I’ve been running every morning since I got here, but I decided not to this morning. Let me explain…
Last night a group of us went to the 9.45 showing of Harry Potter. (While I was slightly disappointed that we didn’t see an Indian flick, the experience of going to see a movie in India is fun enough because it is indeed an experience: think an usher showing you to your assigned seat (or at least in theory), ancient leather seats, and my personal favorite, intermission). I ate dinner late because I was updating my blog (I came back to the house for dinner instead of getting chat or pani puri—which I still haven’t had!—because I promised Shirley, the lady of the house, that I would . You see I hadn’t actually had a proper meal at the house until then even though we’re suppose to and have available three meals, the timing just hadn’t work out. Wow, that was a long sidetrack). The group waited for me so by the time I got there and we left, we had missed the earlier 8.00pm showing (even though the theatre we went to didn’t show the movie at that time). We wanted to see the movie and the only next available showing was at 9.45 so that’s why we went so late. We passed time at Café Coffee Day, sound familiar? (While in Vizag, Coffee Day was the hangout place until we were banned after the Mumbai attacks and then people still went anyways just wearing disguises but that’s another story). I got their blue cooler which was pretty much my stable in the fall. I’m kind of disappointed in myself though because since I’ve already done the whole go-for-everything-in-your-sight mentality I wanted this go around in India to be more local: only fresh fruits drinks from street vendors; no pre-made Salwar Suits from Big Bazar, instead custom-tailored from Commercial Street (but I guess that’s a bit cliché? Commercial is the Newberry Street of Bangalore); only barfi (not barf) and gulab jamin, no cho-straws as much I love them (a white/strawberry chocolate bar; there actually not Indian, but British—because a lot of British food, particularly sweets and biscuits, aren’t available or simply don’t cross my path back home in the US, I tend to associate them more with India because that’s where I see and eat them). I suppose I could have gotten pani while everyone else sipped their western delights, but that’s life right? And then to continue the cycle, I ended up getting popcorn and a candy bar during the movie. To my credit, it was a 5 star Cadbury bar (but Indian excusive I might add, I think so at least).

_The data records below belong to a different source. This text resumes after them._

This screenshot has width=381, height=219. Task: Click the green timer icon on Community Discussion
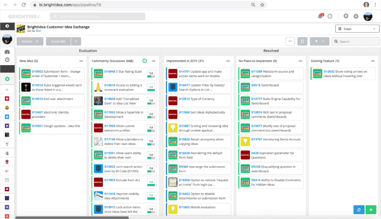coord(145,61)
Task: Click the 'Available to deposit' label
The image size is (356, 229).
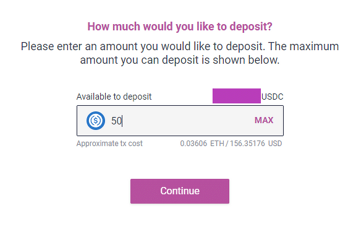Action: pos(114,97)
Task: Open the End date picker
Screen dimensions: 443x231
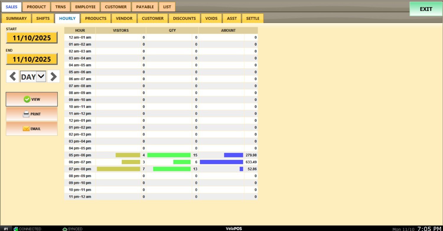Action: [x=32, y=59]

Well the day actually started off with a group orientation at the home of Asha, the I to I Bangalore coordinator. Let me just say her house is grand, very colonial India. I later found out that she rents the first floor and the second floor belongs to her brother-in-law’s ex-wife, perhaps a result of a nasty divorce? We then went out to lunch as a group to an Indian buffet. A British bloke named Darrel said he wanted to go to an ATM before lunch and kind of just wandered off without telling anyone. Needless to say that he never came back. When I made it back to the house later that night he said he had gotten lost (which everyone suspected) and finally just took an auto home (which for some reason he insisted on telling me he didn’t haggle over the price for, definitely not something to be proud of in my book). The really funny or sad or ironic I guess part of my little story is that the bloke was around fifty. Of all the people to run off, it was the oldest person in the group. Yes, India most definitely is a land where everything is upside down. We found out today that Darrel is going back to the UK ASAP. I missed his shpeal because my placement runs until 6 o’clock and that’s when dinner is, but I pieced together from the rest of the group that he was expecting that his placement had made definitive arrangements for him (i.e. he wouldn’t just be fit in randomly like every other volunteer in history, he even insisted on wearing a suit and tie on his first, and only, day—mind you this is India AND he was working with children from the slums—because he believed in power dressing where in children would only respect you if you clearly mark your space from the onset, he wanted to be alpha dog I suppose). When he got a reality check, I guess he right then and there decided this wasn’t worth his time and that he wanted to go home. Did I say he was 50? But what a waist of money! And as he was leaving the dinner table he handed the other volunteer at his placement 150 rupees to get something for the children, "because they really got nothing." Well, Darell, why then couldn't you haven't given them your time?